## TASK REQUIREMENTS
Everything from the line containing "Where should I click to: Open" through the final line of the records must be transcribed verbatim; nothing else belongs in the result.

## EXTRACTED INFORMATION
========================================================================

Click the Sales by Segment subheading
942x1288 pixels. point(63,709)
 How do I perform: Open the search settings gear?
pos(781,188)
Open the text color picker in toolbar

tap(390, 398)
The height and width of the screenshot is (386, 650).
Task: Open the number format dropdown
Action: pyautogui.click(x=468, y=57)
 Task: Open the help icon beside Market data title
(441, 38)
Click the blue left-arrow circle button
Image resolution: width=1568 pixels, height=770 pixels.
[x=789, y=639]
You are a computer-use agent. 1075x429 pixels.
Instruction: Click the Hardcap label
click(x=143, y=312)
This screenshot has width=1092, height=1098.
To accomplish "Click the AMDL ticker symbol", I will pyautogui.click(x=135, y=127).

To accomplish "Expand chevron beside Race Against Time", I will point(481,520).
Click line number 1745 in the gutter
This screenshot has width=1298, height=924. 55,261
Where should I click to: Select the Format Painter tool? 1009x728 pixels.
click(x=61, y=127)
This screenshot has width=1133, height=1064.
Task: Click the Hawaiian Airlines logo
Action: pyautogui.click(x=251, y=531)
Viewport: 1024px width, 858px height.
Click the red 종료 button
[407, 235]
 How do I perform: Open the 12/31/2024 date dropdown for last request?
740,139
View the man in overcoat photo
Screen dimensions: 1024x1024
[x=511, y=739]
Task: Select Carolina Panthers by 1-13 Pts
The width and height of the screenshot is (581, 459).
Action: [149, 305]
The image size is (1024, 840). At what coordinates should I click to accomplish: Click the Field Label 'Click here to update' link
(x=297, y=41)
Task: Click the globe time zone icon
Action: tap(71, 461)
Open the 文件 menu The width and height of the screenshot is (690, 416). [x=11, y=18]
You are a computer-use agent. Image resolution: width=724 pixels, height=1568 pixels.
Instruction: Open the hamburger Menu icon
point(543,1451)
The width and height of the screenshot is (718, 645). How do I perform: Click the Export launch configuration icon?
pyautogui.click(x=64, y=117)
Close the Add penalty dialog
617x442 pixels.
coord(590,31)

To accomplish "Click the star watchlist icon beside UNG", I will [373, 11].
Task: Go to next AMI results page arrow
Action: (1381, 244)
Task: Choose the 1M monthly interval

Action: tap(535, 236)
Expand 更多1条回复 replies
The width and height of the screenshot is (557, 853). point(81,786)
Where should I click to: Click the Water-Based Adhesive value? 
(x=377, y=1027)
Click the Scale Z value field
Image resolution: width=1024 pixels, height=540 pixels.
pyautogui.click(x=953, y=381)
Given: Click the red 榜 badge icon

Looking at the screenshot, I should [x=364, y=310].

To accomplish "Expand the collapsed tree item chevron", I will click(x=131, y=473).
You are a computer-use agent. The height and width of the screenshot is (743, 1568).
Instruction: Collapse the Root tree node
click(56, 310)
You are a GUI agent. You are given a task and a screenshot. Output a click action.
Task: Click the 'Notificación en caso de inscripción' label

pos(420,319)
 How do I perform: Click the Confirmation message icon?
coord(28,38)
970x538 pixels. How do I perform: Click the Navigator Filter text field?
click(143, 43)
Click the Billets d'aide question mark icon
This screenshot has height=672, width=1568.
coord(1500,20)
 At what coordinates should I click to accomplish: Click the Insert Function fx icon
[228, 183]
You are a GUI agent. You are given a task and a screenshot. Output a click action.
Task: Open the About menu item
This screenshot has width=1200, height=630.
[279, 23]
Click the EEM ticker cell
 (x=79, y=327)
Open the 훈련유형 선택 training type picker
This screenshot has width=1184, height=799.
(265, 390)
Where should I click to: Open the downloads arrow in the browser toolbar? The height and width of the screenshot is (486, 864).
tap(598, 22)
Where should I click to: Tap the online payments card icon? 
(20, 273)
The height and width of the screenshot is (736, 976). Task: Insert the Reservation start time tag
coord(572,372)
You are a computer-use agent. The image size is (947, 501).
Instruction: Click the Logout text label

========================================================================

## ANSWER AREA
Where should I click to: Open the downloads arrow in the browser toolbar? The height and width of the screenshot is (486, 864).
tap(598, 22)
Where should I click to: Tap the online payments card icon? 
(20, 273)
The height and width of the screenshot is (736, 976). Task: Insert the Reservation start time tag
coord(572,372)
You are a computer-use agent. The image size is (947, 501).
Instruction: Click the Logout text label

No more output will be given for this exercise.